(Record extracts Opens)

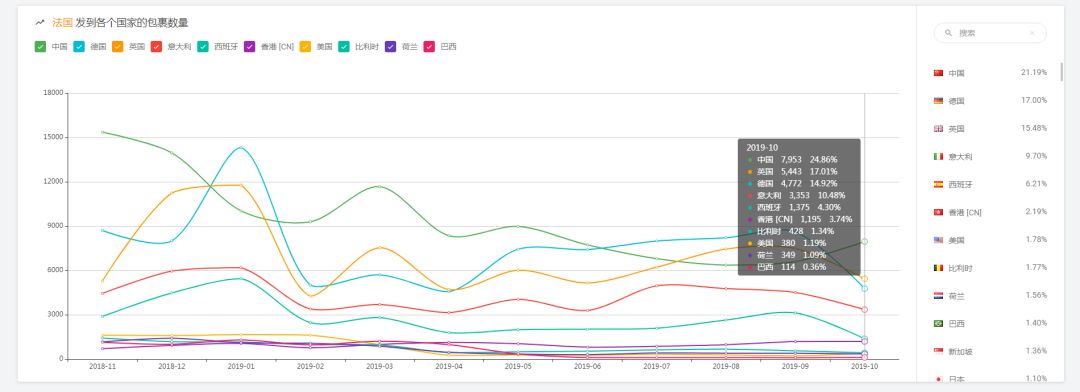
Task: Click inside the 搜索 search input
Action: (990, 32)
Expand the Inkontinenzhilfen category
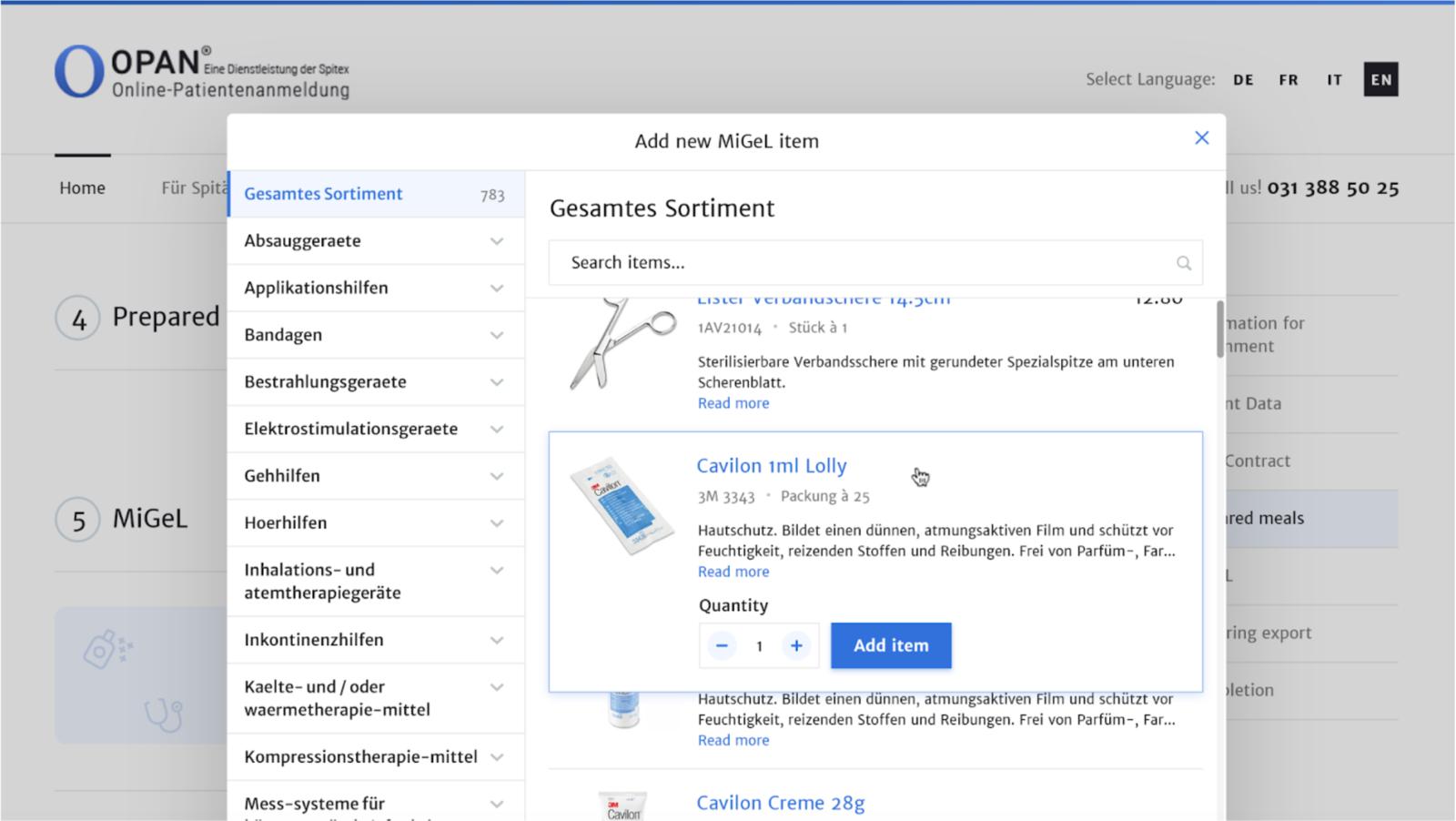Screen dimensions: 1456x821 (x=496, y=640)
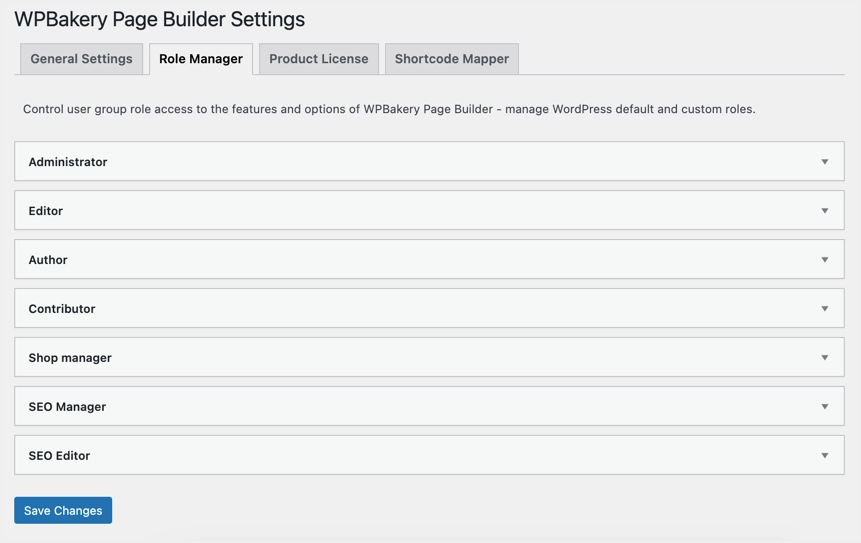Go to the Shortcode Mapper tab
861x543 pixels.
click(x=451, y=59)
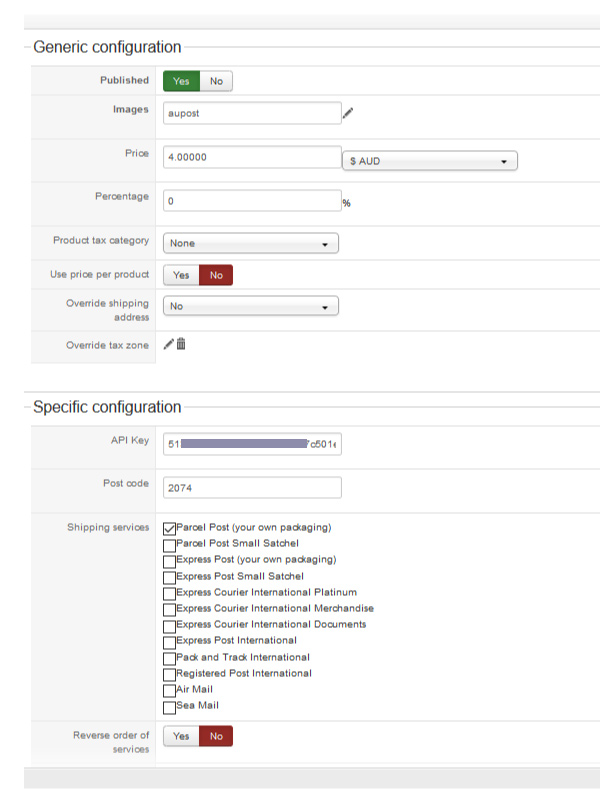Viewport: 600px width, 800px height.
Task: Choose Yes for Reverse order of services
Action: pyautogui.click(x=181, y=736)
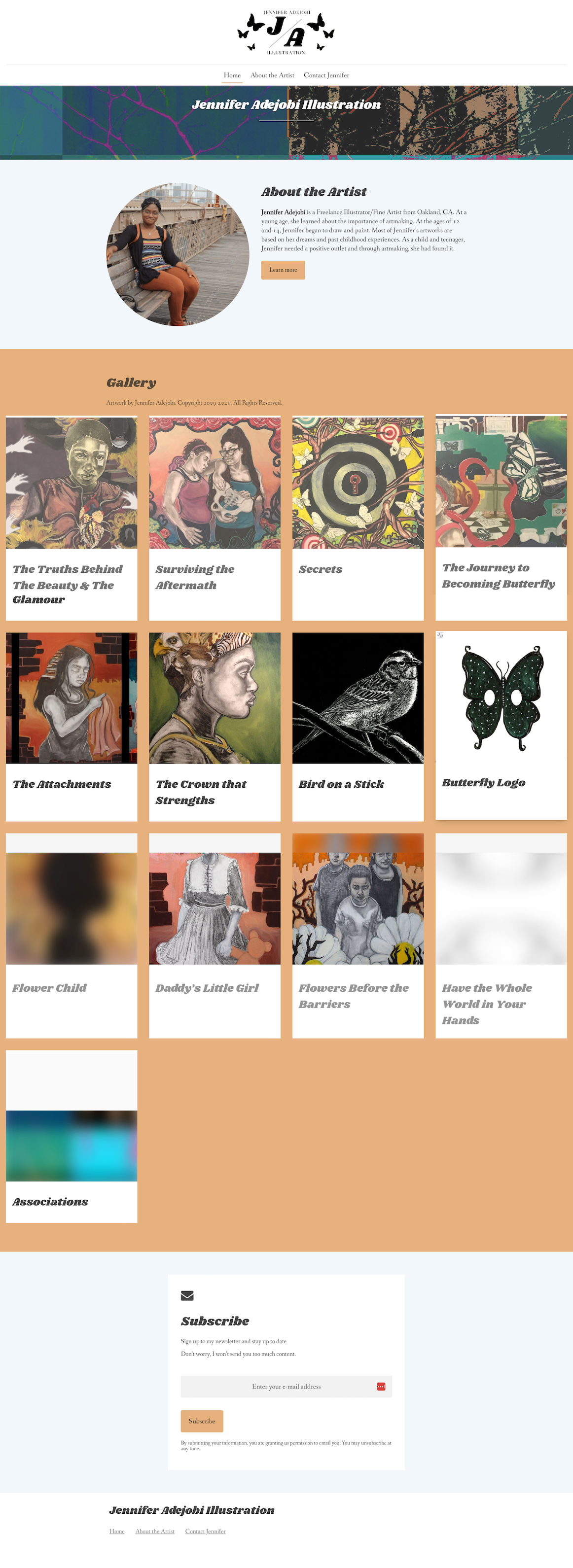
Task: Open the Home navigation tab
Action: click(232, 75)
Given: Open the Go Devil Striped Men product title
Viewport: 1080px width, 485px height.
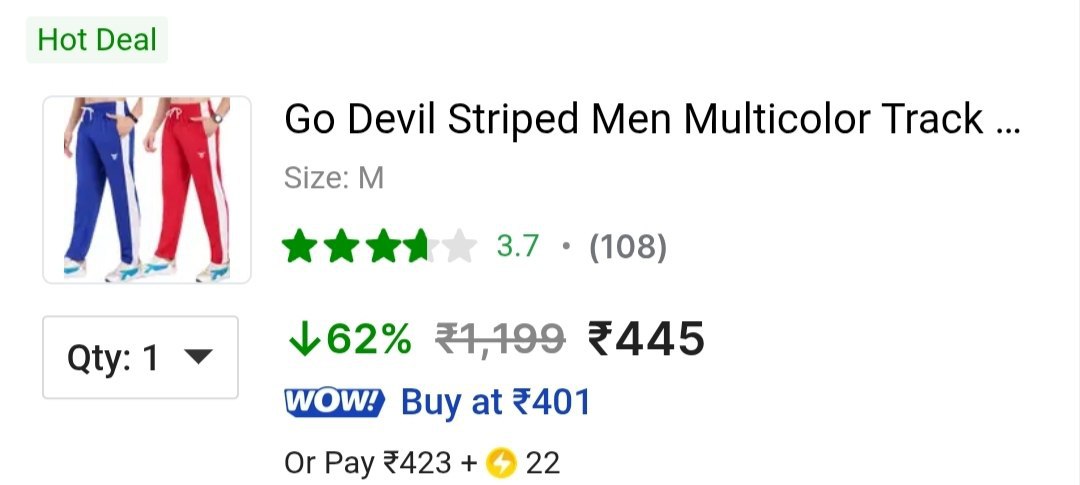Looking at the screenshot, I should pos(652,119).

(Record extracts Closes)

*Task brief*
All lines from the one containing "Expand the Inkontinenzhilfen category" to the last line of the records above, and no others, should be returned unchanged, without pictures.

*Worked solution*
Expand the Inkontinenzhilfen category
Screen dimensions: 1456x821 (x=496, y=640)
Go to the Shortcode Mapper tab
861x543 pixels.
click(x=451, y=59)
Viewport: 600px width, 800px height.
Task: Choose Yes for Reverse order of services
Action: pyautogui.click(x=181, y=736)
Task: Open the Home navigation tab
Action: click(232, 75)
Given: Open the Go Devil Striped Men product title
Viewport: 1080px width, 485px height.
Looking at the screenshot, I should pos(652,119).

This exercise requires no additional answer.